Dalam doktrin Islam manusia harus tinggal di lingkungan yang baik dan benar yang mampu membentuk kepribadiannya, dan agar selalu memelihara lingkungannya agar terhindar dari kerusakan.[6] Hali ini dimaksudkan sebagai langkah pengkondisian dalam suasana pendidikan. Sehinga semua yang dialami sehari-hari harus mengandung unsur pendidikan. Pola lain yang selalu mewarnai dalam menyelenggarakan kegiatan adalah pengarahan, pengarahan merupakan langkah awal atau starting point, penanaman semanagat sebelum dilakukannya kegiatan,dengan harapan agar semua memiliki persepsi yang sama dan agar semua mengetahui, memahami, dan mengenal nilai-nilai filosofis (hikmah) yang tersimpan di setiap kegiatan. Keempat metode di atas akan membuahkan hasil yang sesuai harapan bila diiringi dengan disiplin yang kuat dan sedikit pemaksaan.
Semua pola dan system yang di atas, dalam rangka menciptakan pencerminan nabi dalam hal pengetahuan dan tindakan yang benar, dengan fungsi untuk melahirkan manusi-manusia intlek, manusia-manusi baik (insan kamil)[7] yang sedapat mungkin dikembangkan kualitasnya sesuai dengan kapasitas dan potensi bawaannya.[8]

Muslim intlek
وَمِنَ ٱلنَّاسِ وَٱلدَّوَآبِّ وَٱلۡأَنۡعَٰمِ مُخۡتَلِفٌ أَلۡوَٰنُهُۥ كَذَٰلِكَۗ إِنَّمَا يَخۡشَى ٱللَّهَ مِنۡ عِبَادِهِ ٱلۡعُلَمَٰٓؤُاْۗ إِنَّ ٱللَّهَ عَزِيزٌ غَفُورٌ ٢٨
“Dan demikian (pula) di antara manusia, binatang-binatang melata dan binatang-binatang ternak ada yang bermacam-macam warnanya (dan jenisnya). Sesungguhnya yang takut kepada Allah di antara hamba-hamba-Nya, hanyalah ulama. Sesungguhnya Allah Maha perkasa lagi Maha Pengampun.”

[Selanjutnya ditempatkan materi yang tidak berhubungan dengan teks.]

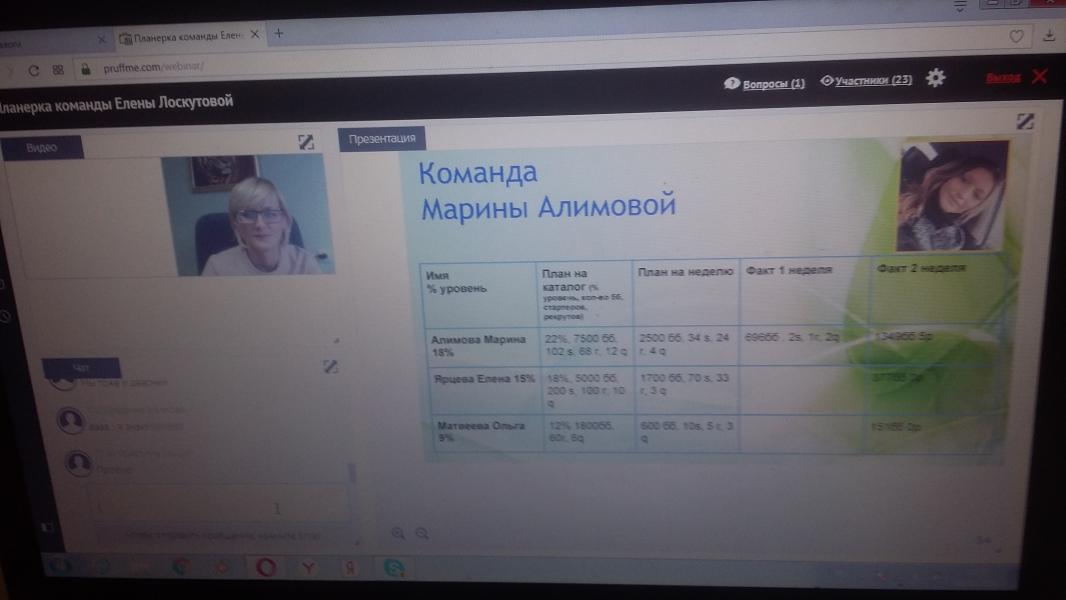The image size is (1066, 600).
Task: Switch to the Чат tab
Action: click(x=81, y=368)
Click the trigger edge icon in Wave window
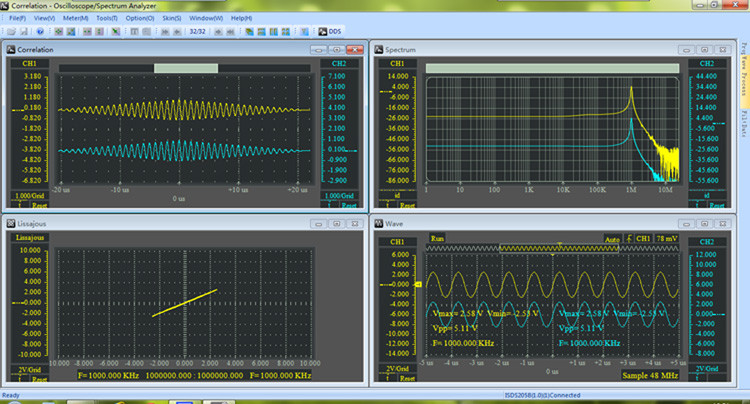The height and width of the screenshot is (404, 750). point(629,239)
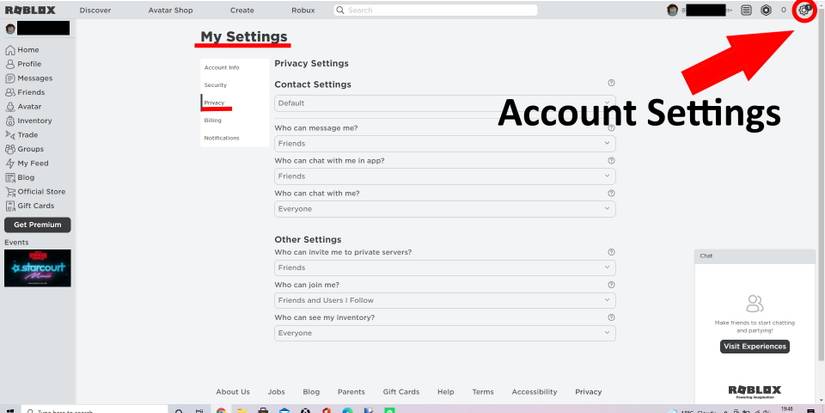The width and height of the screenshot is (825, 413).
Task: Open the 'Who can invite me to private servers?' dropdown
Action: pyautogui.click(x=444, y=268)
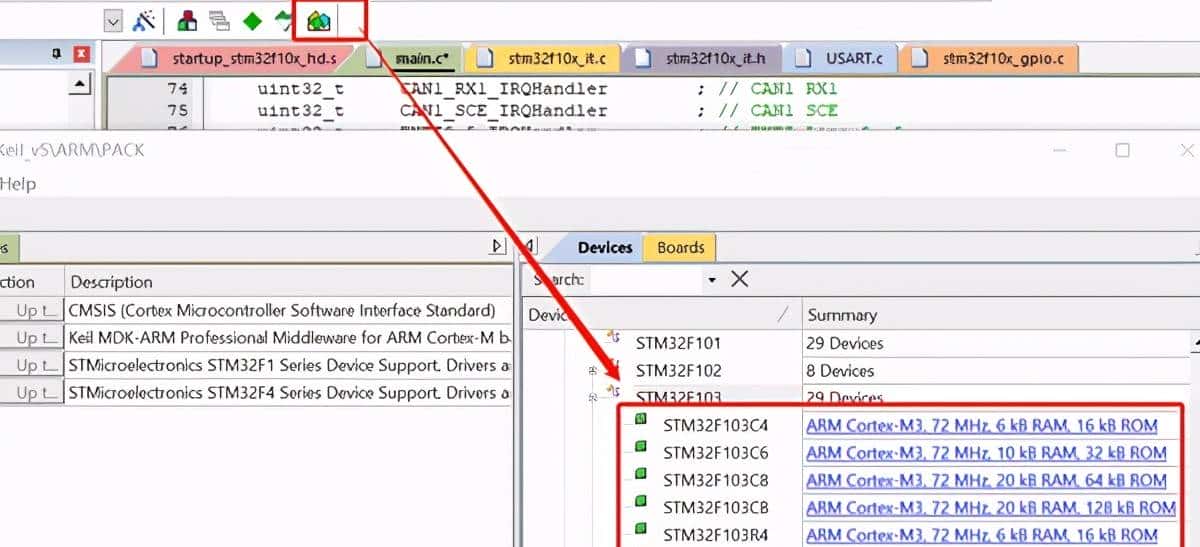Click Update button for the CMSIS pack
This screenshot has height=547, width=1200.
32,311
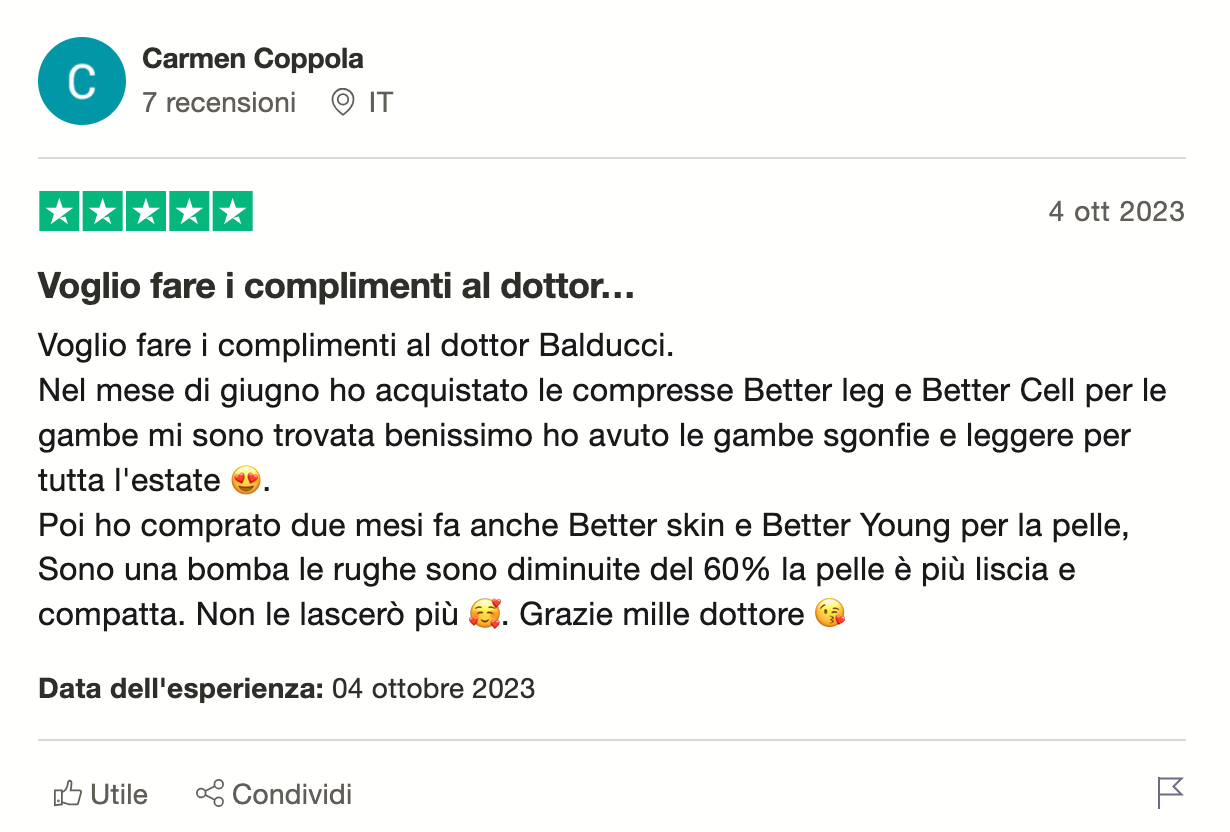Image resolution: width=1230 pixels, height=832 pixels.
Task: Open the bold review title "Voglio fare i complimenti"
Action: pyautogui.click(x=336, y=288)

            Dalam ayat di atas yang perlu kita garis bawahi adalah إِنَّمَا يَخۡشَى ٱللَّهَ مِنۡ عِبَادِهِ ٱلۡعُلَمَٰٓؤُاْۗ dalam potongan ayat ini ulama sebagai pribadi yang takut akan Allah, ketakutan ini merefleksikan ketaqwaan dan ketaatan, dan menambah keimanannya kepada Allah. Dan inilah sebenarya hakikat dari muslim yang intlek
Untuk menjadi muslim yang intlek (ulama) dalam ajaran islam sendiri sudah ada tuntatan untuk setiap penganutnya, laki-laki dan perempuan untuk belajar atau menuntut ilmu. Sedemikian pentingnya ilmu itu dalam islam. orang yang menuntut ilmu, oleh Nabi Muhammad SAW digolongkan sebagai orang yang berada di jalan Allah.[9] Dan diharapkan orang yang menuntut ilmu akan menjadi munzir ketika ia sudah berilmu.
Dalam sebuah hadist Rasulallah SAW bersabda :
إن العلماء ورثة لأنبياء.[10]
“ Sesungguhnya para ulama adalah pewaris para Nabi“ (HR. al-Tirmidzi).

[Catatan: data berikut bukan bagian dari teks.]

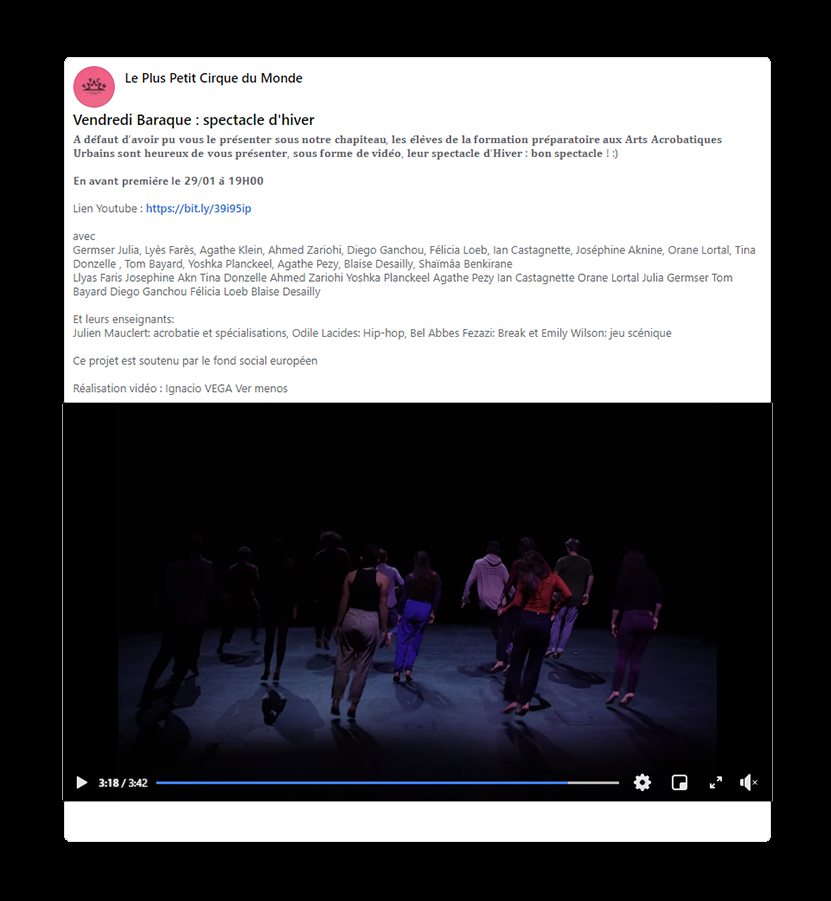Screen dimensions: 831x901
Task: Open the bit.ly Youtube link
Action: pyautogui.click(x=198, y=209)
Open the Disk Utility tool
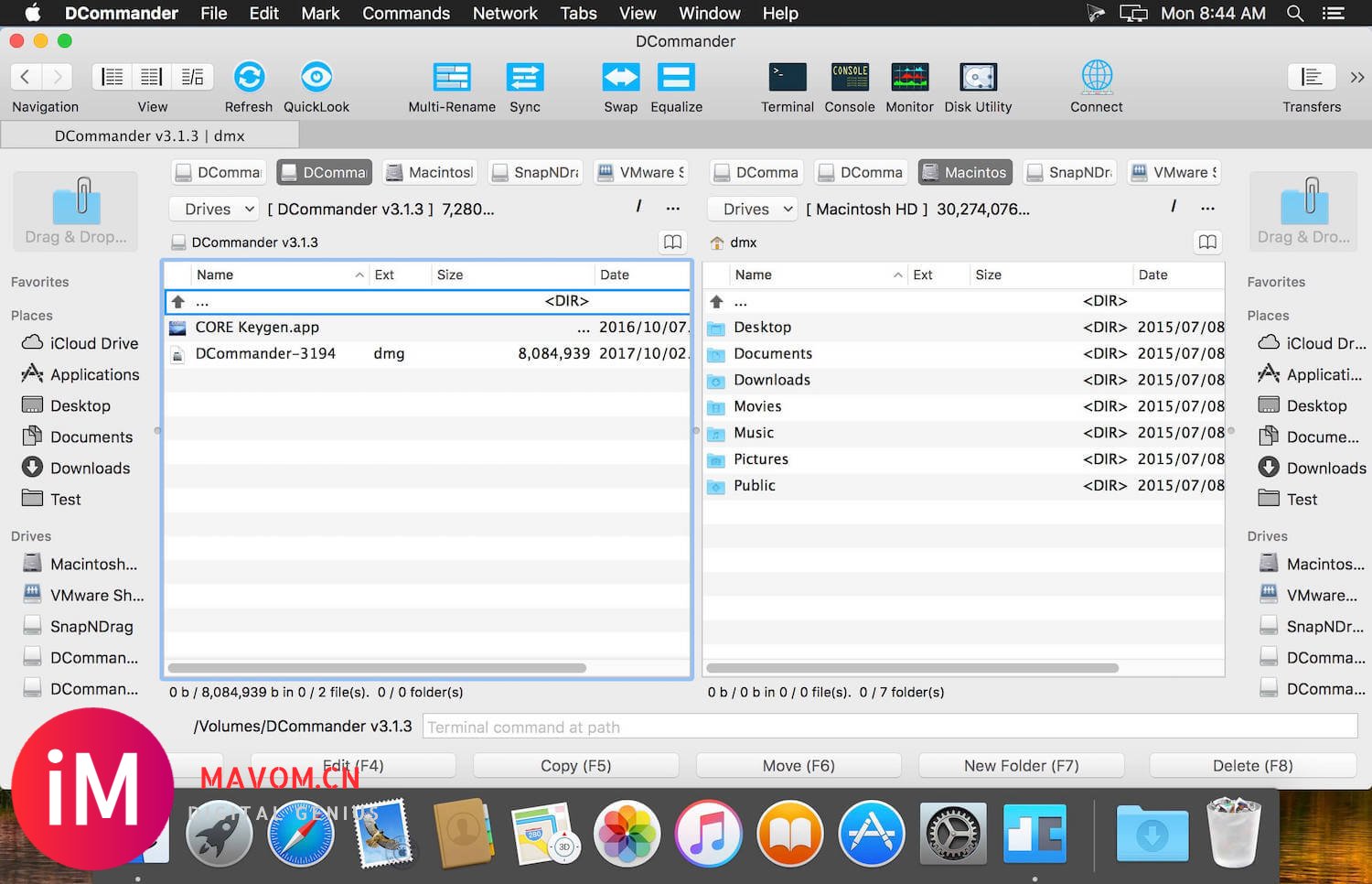 pos(978,78)
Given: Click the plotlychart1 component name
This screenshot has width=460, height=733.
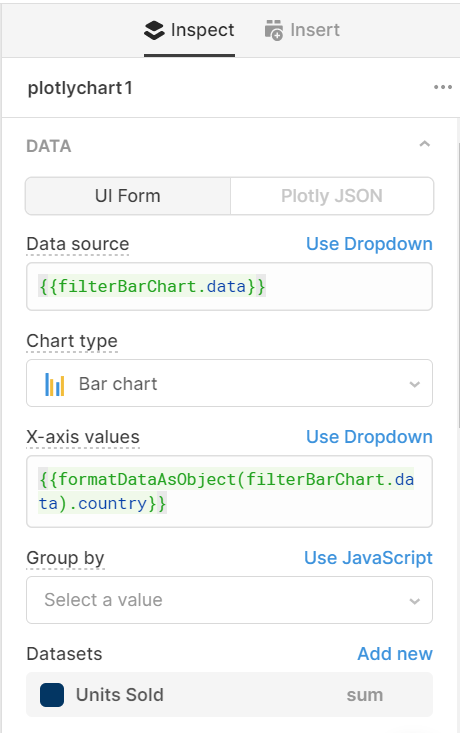Looking at the screenshot, I should tap(80, 88).
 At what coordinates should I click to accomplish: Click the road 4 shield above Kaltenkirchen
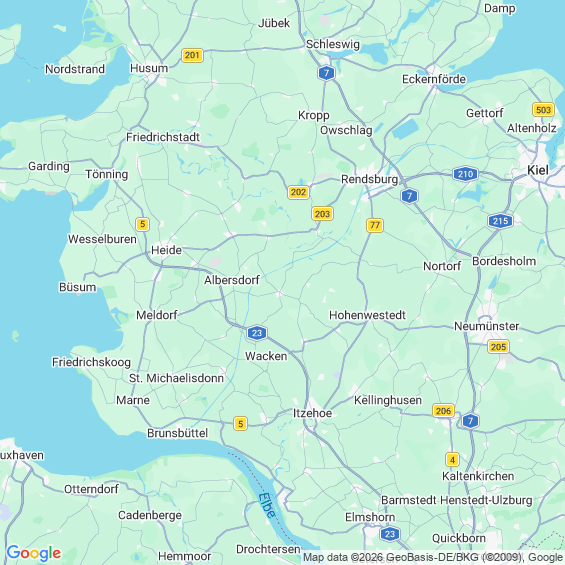(452, 459)
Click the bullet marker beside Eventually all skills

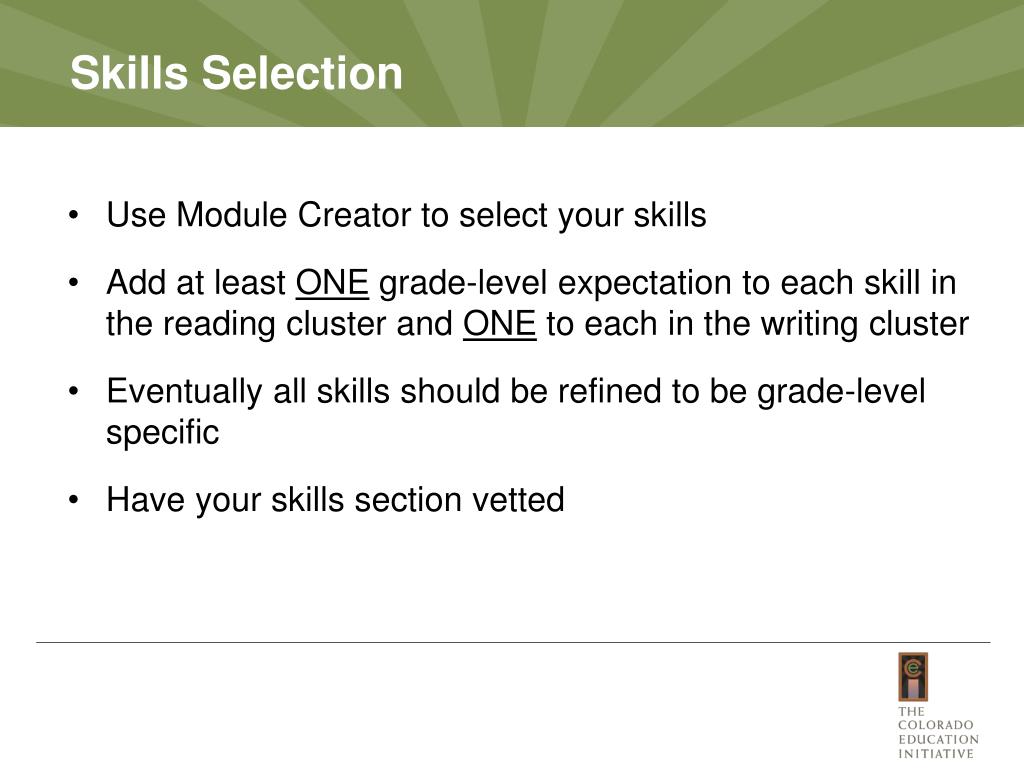[x=73, y=391]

Penuntut illmu (tolibu al-‘Ilmi) dan ia berilmu kemudian mengamalkan ilmunya, dalam islam disebut ‘alim, muslim intlek, (orang islam yang intlek). Tetapi ironinya, dewasa ini yang lahir bukan muslim yang intlek, melainkan ilmuan yang paham agama, yang bebas membolak balik ajaran agama,dikarenakan keilmuannya tidak berlandaskan pada keimanan.

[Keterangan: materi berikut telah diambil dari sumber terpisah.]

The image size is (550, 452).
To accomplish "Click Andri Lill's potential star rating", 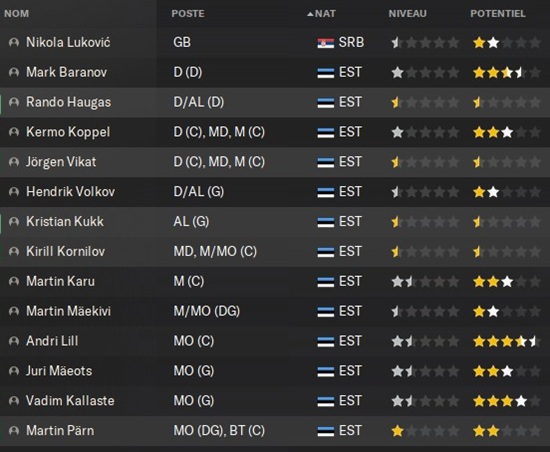I will click(507, 341).
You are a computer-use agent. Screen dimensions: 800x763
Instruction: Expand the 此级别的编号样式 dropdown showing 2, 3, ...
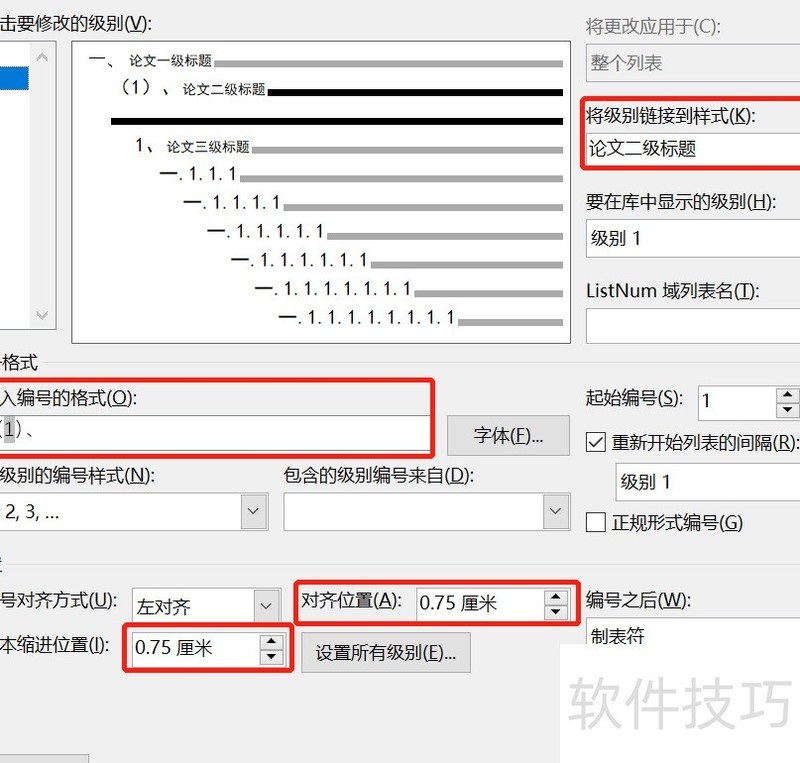coord(253,511)
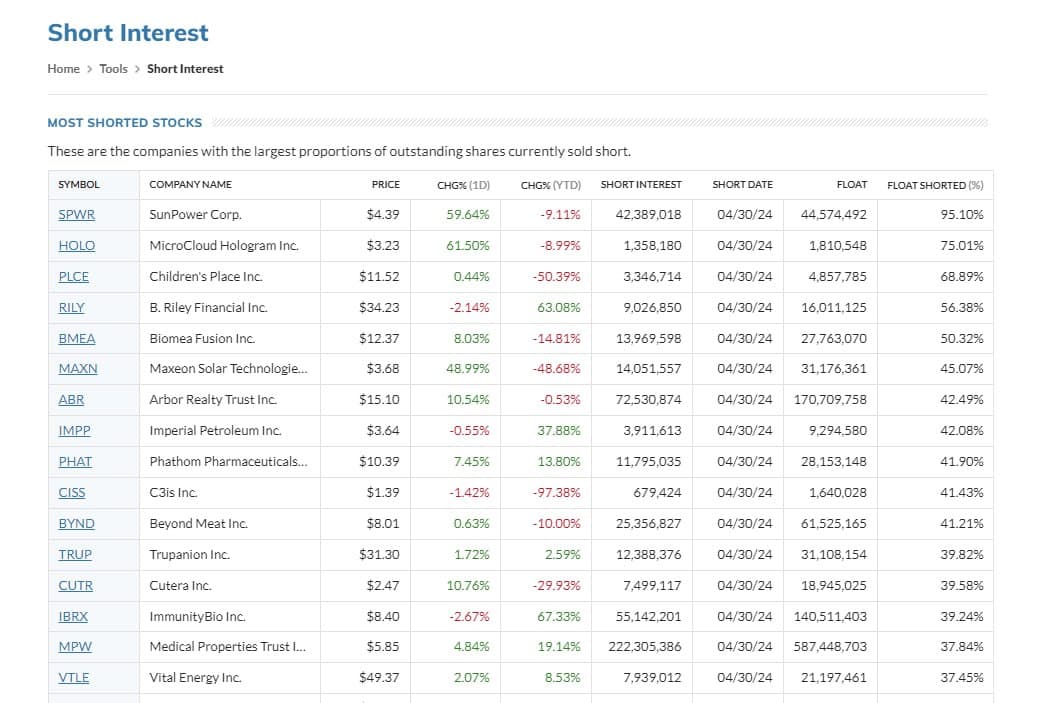Click the PLCE ticker link

click(x=74, y=276)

Para ilmuwan ini berkeyakinan bahwa tidak ada acampur tangan Tuhan dalam mendapatkan ilmu, ilmu itu hanya sesuatu yang empiris, yang hanya bisa diindra. Berbeda dengan prespektif islam, ilmu itu merupakan anugrah Allah SWT kepada seluruh hamba-Nya. Banyak sekali ungkapan al-Qur’an yang menyatakan bahwa ilmu itu datangnya dari Allah dan diajarkan kepada manusia.[11] Keyakinan bahwa ilmu itu datang dari Allah yang membuat orang islam mengamalkan ilmunya dengan ikhlas, dan akan terus bersungguh-sungguh menambah ilmunya.
Sesuai dengan ayat-ayat dalam al-Qur’an dan sabda Nabi, bahwa muslim intlek (ulama) orang-orang yang mengetahui kebesaran dan kekuasaan Allah,yakni mereka-mereka yang memiliki pengethuan yang bersifat kauniyah (sains atau alam semesta) dan ulam juga harus melanjutkan estapet keilmuan yang sudah diwariskan oleh Nabi SAW berupa ilmu agama, ilmu yang bersumber dari al-Qur’an dan hadist, muslim intlek sangat dibutuhkan eksistensinya untuk membawa agama bangsa dan Negara ini ke kehidupan yang lebih baik.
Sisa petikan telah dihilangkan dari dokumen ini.